Drawing on the biblical story of the Fall in which Adam and Eve sin in the Garden of
Eden, Of Mice and Men argues that the social and economic world in which its characters
live is fundamentally flawed. The novella opens by an Eden-like pool that is presented as a
natural paradise. People visit, but they do not own the land and they share its resources
amongst themselves, like the giant sycamore whose low branch is “worn smooth by men
who have sat on it.” The purity of this world in the opening scene proves to be
unsustainable as the story continues. On the ranch, George and Lennie hold on to their
idyllic dream of shared farm ownership, and this dream is compared to paradise when
Crooks scoffs: “Just like heaven. Ever’body wants a little piece of lan’.” George and Lennie’s
dream is of a place where “nobody gonna hurt nobody nor steal from ’em.” These paradises
—real and imaginary—are contrasted with the ranch, which is owned by Curley’s father and
is a place of fear and isolation, a place where the workers get hurt and robbed. This contrast
indicates that land-ownership is like Satan’s treachery in the biblical story: it is the act which
destroys innocence and paradise. By the time Lennie finds himself back beside the pool, not
even the Eden-like qualities of the setting can prevent his death.
Freedom vs. Captivity

Of Mice and Men illustrates how working-class people possess little meaningful freedom
and are often held captive by their circumstances. Both George and Lennie feel that the
ranch “ain’t no good place,” but they have to stay because they “can’t help it”; they are
victims of a society that idealizes the American Dream, but doesn’t give people many
options for achieving it. Other examples of the characters’ lack of freedom stem not from
explicitly economic circumstances, but from the harsh nature of life for the disempowered.
Aging and disabled Candy cannot prevent Carlson from shooting his dog, and Crooks, a black
man, can neither get people to visit him in his room nor keep them out. Curley’s wife
suggests she was left with no options besides marrying Curley: “I wasn’t gonna stay no place
where I couldn’t get nowhere.” Most tragically, George is compelled to shoot his friend
Lennie. Curley’s aggression leaves George with a choice between killing Lennie himself or
letting Curley and the mob lynch Lennie. Slim understands that this choice was not made
from George’s own freedom, but rather from the cruel circumstances of life as a poor
migrant worker: “You hadda, George.”

Fear

Most every character in Of Mice and Men lives in fear. As the novella opens, George and
Lennie have just fled from an attempted lynching in Weed, and when they arrive at the
ranch Lennie intuits that it “ain’t no good place” and wants to leave. Candy fears suffering
the same end as his dog, who was killed after Carlson deemed it too old and weak to last.
Crooks fears lynching, a fate that Curley’s wife threatens. Curley fears losing power over the
workers, and almost everyone fears Curley.

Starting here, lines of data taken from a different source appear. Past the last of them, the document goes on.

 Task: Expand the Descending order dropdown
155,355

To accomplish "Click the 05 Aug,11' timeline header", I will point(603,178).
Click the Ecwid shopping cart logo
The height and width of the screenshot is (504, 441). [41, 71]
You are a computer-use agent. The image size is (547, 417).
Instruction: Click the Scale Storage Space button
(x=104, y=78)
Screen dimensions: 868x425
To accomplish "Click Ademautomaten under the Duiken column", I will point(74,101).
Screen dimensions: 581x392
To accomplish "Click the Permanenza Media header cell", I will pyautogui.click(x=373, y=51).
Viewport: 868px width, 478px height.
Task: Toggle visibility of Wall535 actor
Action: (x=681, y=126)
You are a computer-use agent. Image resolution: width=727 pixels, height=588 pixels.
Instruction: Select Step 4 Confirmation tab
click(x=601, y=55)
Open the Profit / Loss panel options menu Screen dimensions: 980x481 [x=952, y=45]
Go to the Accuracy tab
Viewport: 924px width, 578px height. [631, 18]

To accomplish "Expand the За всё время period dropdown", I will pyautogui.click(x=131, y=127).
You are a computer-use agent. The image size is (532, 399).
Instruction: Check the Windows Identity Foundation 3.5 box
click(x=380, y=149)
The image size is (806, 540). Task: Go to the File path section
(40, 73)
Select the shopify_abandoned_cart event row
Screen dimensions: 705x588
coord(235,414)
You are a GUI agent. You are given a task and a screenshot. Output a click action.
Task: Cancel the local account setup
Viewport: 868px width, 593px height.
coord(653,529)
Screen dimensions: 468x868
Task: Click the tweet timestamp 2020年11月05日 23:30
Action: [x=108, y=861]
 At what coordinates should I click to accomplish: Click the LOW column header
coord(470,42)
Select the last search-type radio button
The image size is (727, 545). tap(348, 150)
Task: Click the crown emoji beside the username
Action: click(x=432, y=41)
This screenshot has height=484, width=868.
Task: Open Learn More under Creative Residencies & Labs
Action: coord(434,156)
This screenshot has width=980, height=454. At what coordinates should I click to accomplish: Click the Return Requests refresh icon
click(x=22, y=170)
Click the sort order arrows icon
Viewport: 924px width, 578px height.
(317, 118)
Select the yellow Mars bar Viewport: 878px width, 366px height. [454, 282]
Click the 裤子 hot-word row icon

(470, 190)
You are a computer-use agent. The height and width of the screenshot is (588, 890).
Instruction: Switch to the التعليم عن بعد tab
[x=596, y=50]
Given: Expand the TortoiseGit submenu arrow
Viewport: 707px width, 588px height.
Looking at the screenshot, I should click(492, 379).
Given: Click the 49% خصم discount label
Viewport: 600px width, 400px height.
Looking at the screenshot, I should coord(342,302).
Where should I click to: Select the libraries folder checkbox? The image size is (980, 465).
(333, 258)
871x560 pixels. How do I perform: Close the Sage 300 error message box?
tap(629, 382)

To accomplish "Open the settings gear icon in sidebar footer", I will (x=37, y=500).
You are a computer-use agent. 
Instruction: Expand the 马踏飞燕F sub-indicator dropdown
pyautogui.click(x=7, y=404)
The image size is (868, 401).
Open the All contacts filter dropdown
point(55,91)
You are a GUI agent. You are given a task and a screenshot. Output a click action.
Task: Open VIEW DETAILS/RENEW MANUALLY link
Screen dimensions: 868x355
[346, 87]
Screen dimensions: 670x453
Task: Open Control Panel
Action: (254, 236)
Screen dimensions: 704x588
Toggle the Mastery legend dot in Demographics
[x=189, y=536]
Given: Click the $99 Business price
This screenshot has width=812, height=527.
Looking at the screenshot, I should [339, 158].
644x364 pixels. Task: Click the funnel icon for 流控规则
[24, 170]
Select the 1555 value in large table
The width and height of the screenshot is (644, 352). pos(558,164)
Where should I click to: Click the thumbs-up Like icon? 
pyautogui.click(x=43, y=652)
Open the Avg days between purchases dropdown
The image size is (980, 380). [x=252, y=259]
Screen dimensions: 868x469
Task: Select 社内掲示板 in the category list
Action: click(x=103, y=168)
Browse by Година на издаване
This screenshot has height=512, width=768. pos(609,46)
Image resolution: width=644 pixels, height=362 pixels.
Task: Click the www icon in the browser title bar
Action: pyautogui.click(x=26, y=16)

Curley’s wife says that the men are “all scared of
each other,” and even Slim, who is the most level-headed of the bunch, thinks “ever’body in
the whole damn world is scared of each other.” Of Mice and Men suggests that fear is an
inextricable part of life for oppressed people, and that this fear extends even to their
oppressors. Curley fears losing status so much because he knows his status isn’t earned but
instead comes from his position as the boss’s son. Fear is the price he pays for his ownership
of the land, and this same fear trickles down to everyone who works the land.